Guaranteed to give everyone the lactose shits.
It plays a mean bluegrass
There will be dozens if not hundreds or thousands of people who legitimately review that jug of milk for Walmart for free.
I understand why my dad never came back. 5 out of 5.
I also understand why your dad never came back. 5.1 out of 5
It’s great for washing down that Walmart Fent-On-The-Bottom yogurt.
Not cowgirl breast milk, very disappointing
Where may I purchase cowgirl breast milk? Is it free range?
Not sure but I’d like to know too
I was very sad when I accidentally spilled it.
No crying!
I pour the milk first.
You need to post a link for that. The image doesn’t help anyone
I agree but it is fun to see the shitposting
0/10 not femboy milk :(
Aged like wine
I don’t know what wine you’re drinking, but may I try a little bit?
0/10 not in a carton
I bought this milk two weeks ago. Once the arduino was installed I fired up the python console and it worked well. The jug is a little flimsy so it doesn’t supper that many computers but it was fine until the fire.
Tried it as a loudspeaker enclosure but the sticky tape won’t stick. 1 star
It’s the perfect shade of white, smack in between ejaculate and Proof Boy. Tastes better than both.

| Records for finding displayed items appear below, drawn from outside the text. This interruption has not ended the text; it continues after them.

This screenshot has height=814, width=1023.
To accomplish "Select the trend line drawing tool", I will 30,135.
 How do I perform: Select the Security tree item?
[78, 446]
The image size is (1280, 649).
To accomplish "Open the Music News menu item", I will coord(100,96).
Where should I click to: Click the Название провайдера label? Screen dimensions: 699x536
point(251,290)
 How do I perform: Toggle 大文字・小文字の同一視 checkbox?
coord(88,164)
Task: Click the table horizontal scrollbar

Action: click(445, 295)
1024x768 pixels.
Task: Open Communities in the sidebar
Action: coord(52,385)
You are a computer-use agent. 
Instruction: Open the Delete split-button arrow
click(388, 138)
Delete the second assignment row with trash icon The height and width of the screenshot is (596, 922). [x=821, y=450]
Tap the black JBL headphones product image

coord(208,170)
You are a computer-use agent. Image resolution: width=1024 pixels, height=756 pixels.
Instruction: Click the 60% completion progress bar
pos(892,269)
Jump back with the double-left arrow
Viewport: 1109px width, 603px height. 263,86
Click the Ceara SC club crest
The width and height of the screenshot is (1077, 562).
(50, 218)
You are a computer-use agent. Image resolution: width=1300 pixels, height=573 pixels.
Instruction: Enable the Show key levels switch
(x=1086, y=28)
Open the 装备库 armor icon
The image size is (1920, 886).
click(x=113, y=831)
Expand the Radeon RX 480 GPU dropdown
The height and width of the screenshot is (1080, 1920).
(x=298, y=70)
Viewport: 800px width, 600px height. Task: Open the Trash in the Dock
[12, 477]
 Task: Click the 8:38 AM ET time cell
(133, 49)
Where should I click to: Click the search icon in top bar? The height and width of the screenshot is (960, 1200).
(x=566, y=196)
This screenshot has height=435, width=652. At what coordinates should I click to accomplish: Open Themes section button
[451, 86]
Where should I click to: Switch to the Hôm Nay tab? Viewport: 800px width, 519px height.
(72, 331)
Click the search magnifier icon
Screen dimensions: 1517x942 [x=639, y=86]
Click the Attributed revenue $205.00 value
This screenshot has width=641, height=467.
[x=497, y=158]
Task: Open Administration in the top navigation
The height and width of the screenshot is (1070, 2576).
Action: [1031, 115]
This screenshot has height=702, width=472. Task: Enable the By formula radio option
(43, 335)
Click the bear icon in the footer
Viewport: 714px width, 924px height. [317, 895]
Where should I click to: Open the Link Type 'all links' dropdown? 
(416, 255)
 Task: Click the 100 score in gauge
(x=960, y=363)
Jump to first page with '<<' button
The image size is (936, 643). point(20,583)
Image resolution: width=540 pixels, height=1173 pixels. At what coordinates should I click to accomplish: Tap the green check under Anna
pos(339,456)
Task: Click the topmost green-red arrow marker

“My daughter tried using this in her Bad Dragon donkey-sized dildo and made a huge mess. She was so embarrassed that she tried to clean it up herself and missed a bunch of spots. The damn house still smells like a cheesemonger’s stale fart from where this milk seeped into the corners of the carpet. Worked great though, looked just like cum. 4/5 stars.”
How do I delete someone else’s comment?